Aetolia is a mountainous region of ancient Greece on the north coast of the Gulf of Corinth.
The river Achelous separates Aetolia from Acarnania to the west; on the north it had boundaries with Epirus and Thessaly; on the east with the Ozolian Locrians; and on the south the entrance to the Corinthian Gulf defined the limits of Aetolia.
In classical times Aetolia comprised two parts: Old Aetolia in the west, from the Achelous to the Evenus and Calydon; and New Aetolia or Acquired Aetolia in the east, from the Evenus and Calydon to the Ozolian Locrians. The country has a level and fruitful coastal region, but an unproductive and mountainous interior. The mountains contained many wild beasts, and acquired fame in Greek mythology as the scene of the hunt for the Calydonian Boar.
The peoples known as the Curetes and the Leleges originally inhabited the country, but at an early period Greeks from Elis, led by the mythical Aetolus, set up colonies. The Aetolians took part in the Trojan War, under their king Thoas.
The Aetolians set up a united league in early times, it soon became a powerful military confederation, it had originally been organized during the reign of Philip II by the cities of Aetolia for their mutual benefit and protection, and became a formidable rival to the Macedonian monarchs and the Achaean League. The League was one of the more effective political institutions that was produced in its time.
Unlike Achaea, there was a division between full members of the League and allies over which Aetolia maintained a hegemony. This did however allow Aetolia to maintain a much more genuine democracy and the bi-annual meetings of the League assembly coincided with games so that a far higher proportion of the citizens would have attended in person. The Aetolians took the side of Antiochus III against the Roman Republic, and on the defeat of that monarch in 189 BC, they became virtually the subjects of Rome. Following the conquest of the Achaeans by Mummius in 146 BC, Aetolia became part of the Roman province of Achaea.
Aetolia's reputation has suffered from a rather hostile treatment in the sources. Polybius is considered now to have a heavy anti Aetolian bias due to him having relied on Aetolia's opponent Aratus of Achaea.
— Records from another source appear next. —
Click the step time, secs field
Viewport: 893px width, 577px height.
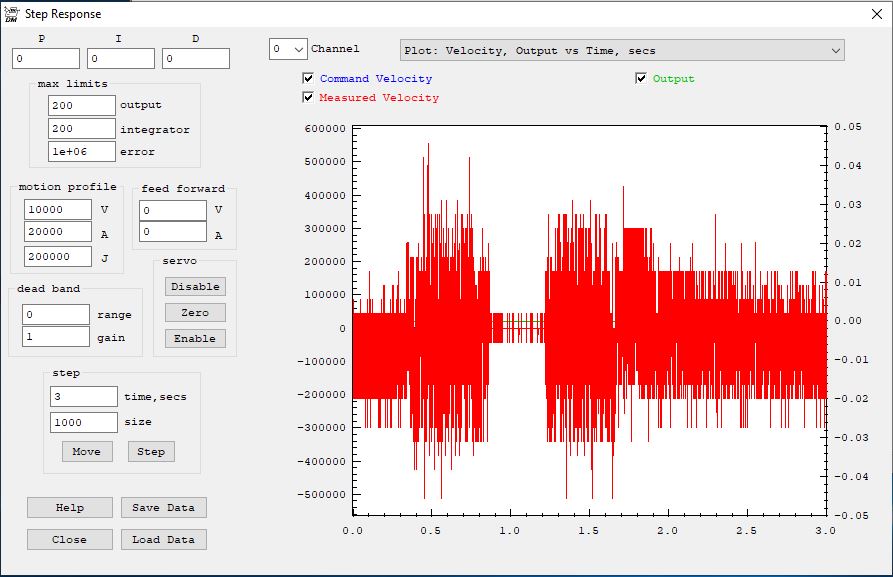click(84, 396)
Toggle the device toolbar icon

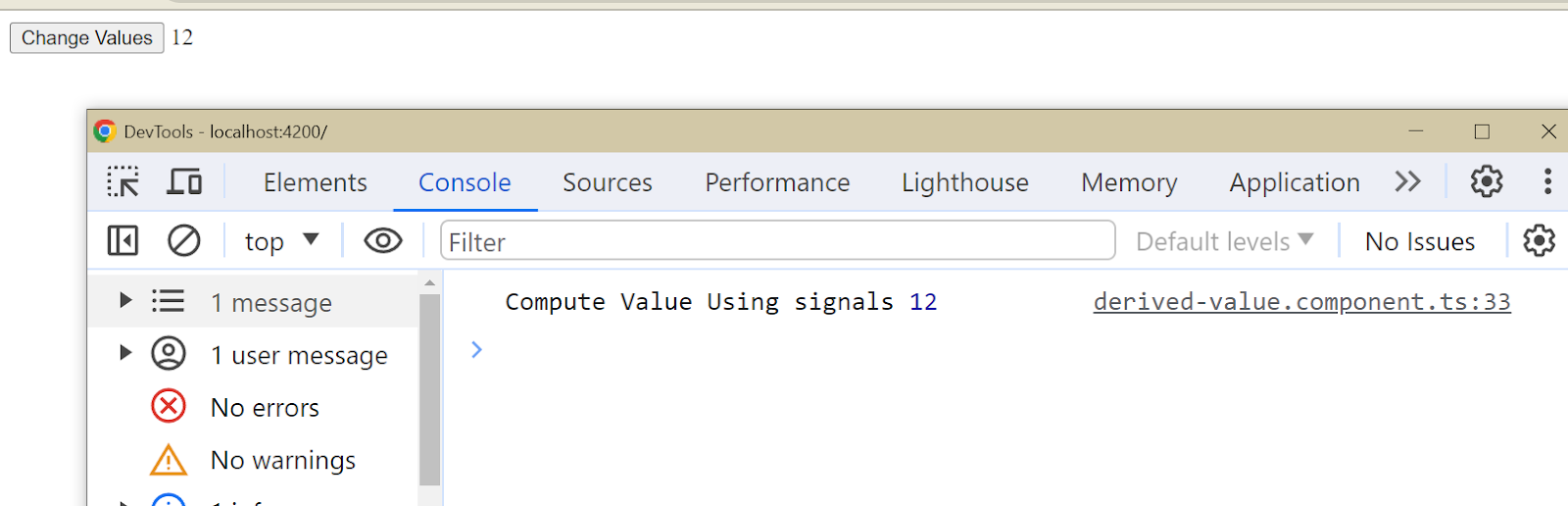pos(184,181)

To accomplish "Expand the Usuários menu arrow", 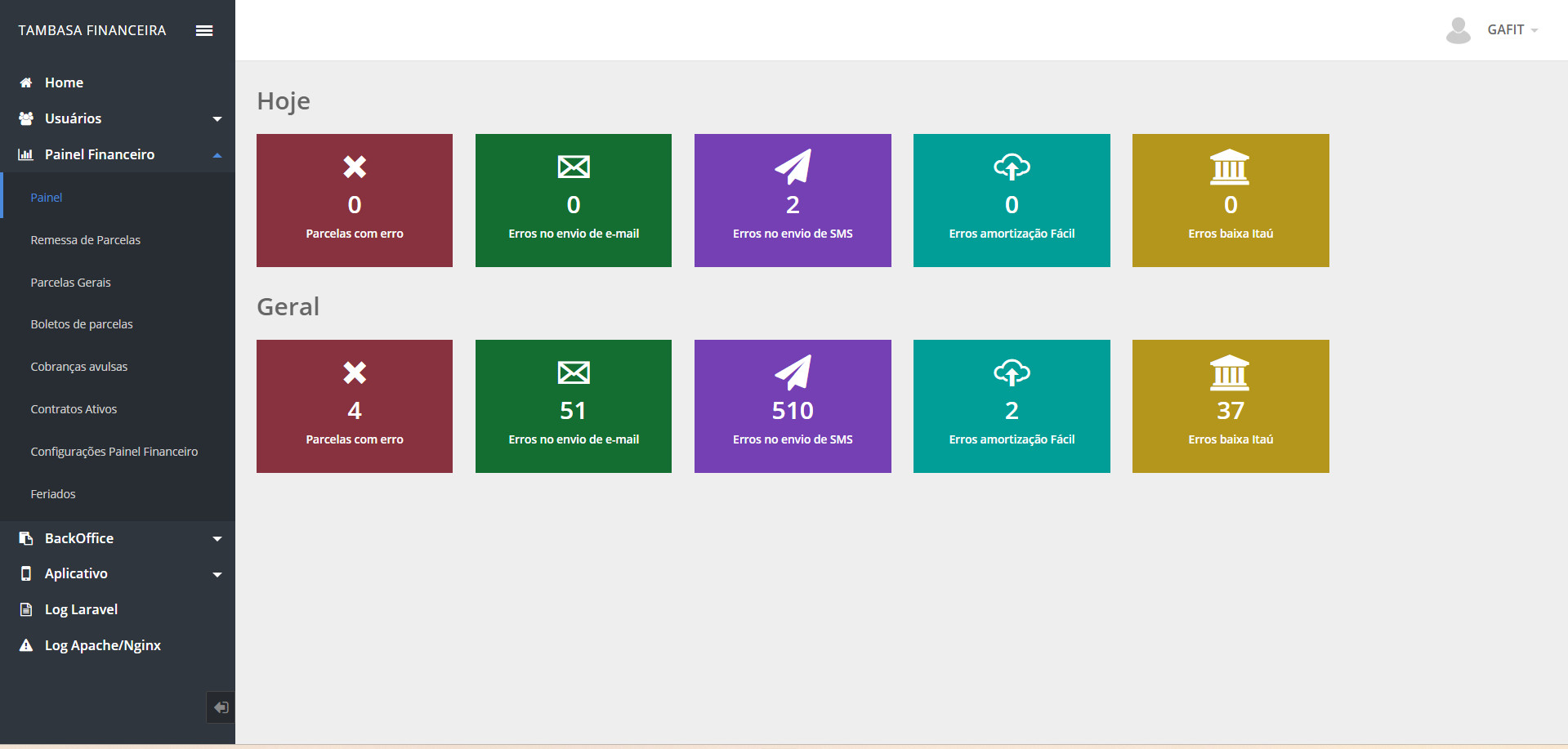I will (x=217, y=119).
During the Middle Ages, Aetolia was part of the Byzantine Empire and later passed to the Turks: after a relatively unsuccessful attempt at colonization they took a token amount of slaves and resources from the region, then departed. Aetolia became part of Greece after the Greek Revolution of 1821. Today Aetolia is the eastern part of the Central Greece prefecture of Aitoloakarnania.
(This article incorporates material from Harry Thurston Peck's Harper's Dictionary of Classical Antiquities (1898).)